An industry fighting fraud
As one might expect, the stock photography industry is in an epic battle with images being used outside of their license. PicScout, a website set up to identify images that are being used and sold without rights, estimates that roughly 85% of all images used online are being used without the proper license.
It seems though, that the overall health of the industry makes this fact a mute point for the bigger names in the industry. They understand that theft occurs in the stock photography industry, and while the actual process of finding stolen images and having them taken down isn’t that difficult of one, the payoff doesn’t seem to warrant the work involved.

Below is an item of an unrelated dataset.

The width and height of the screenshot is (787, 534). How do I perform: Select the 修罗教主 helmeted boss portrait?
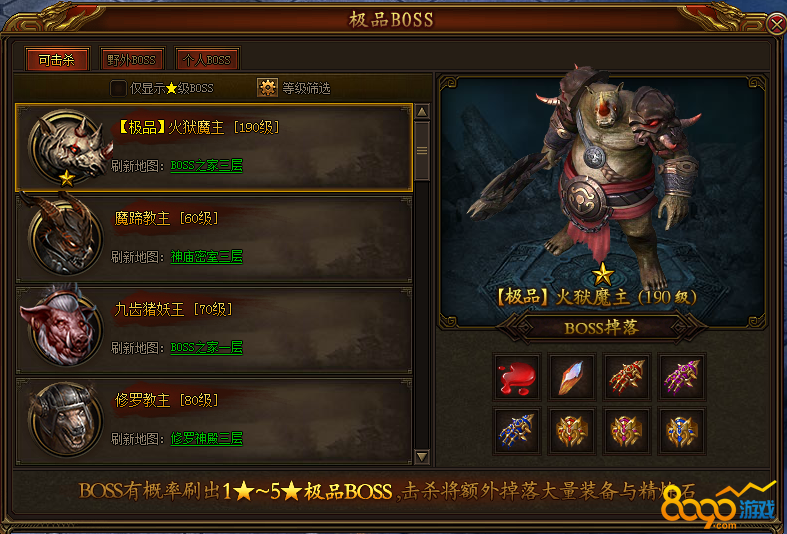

Future of the Stock Photography Industry
If asked a half-decade ago what I thought the state of the stock photo industry would be, I would have guessed that with the rise of Microstocks, we would have seen a fall in sales for companies like iStockPhoto and DepositPhotos. The resiliency is mostly thanks to the consistency in demand for editorial images.
Over half the sales in the stock industry are editorial images, and the other half (or slightly under half) are commercial images that a typical industry would use on their website or blog. It seems as the main source for editorial images will remain Getty images, and sites of similar size and capabilities.
As long as this demand exists, which should be forever, the stock photography industry is going to be fine.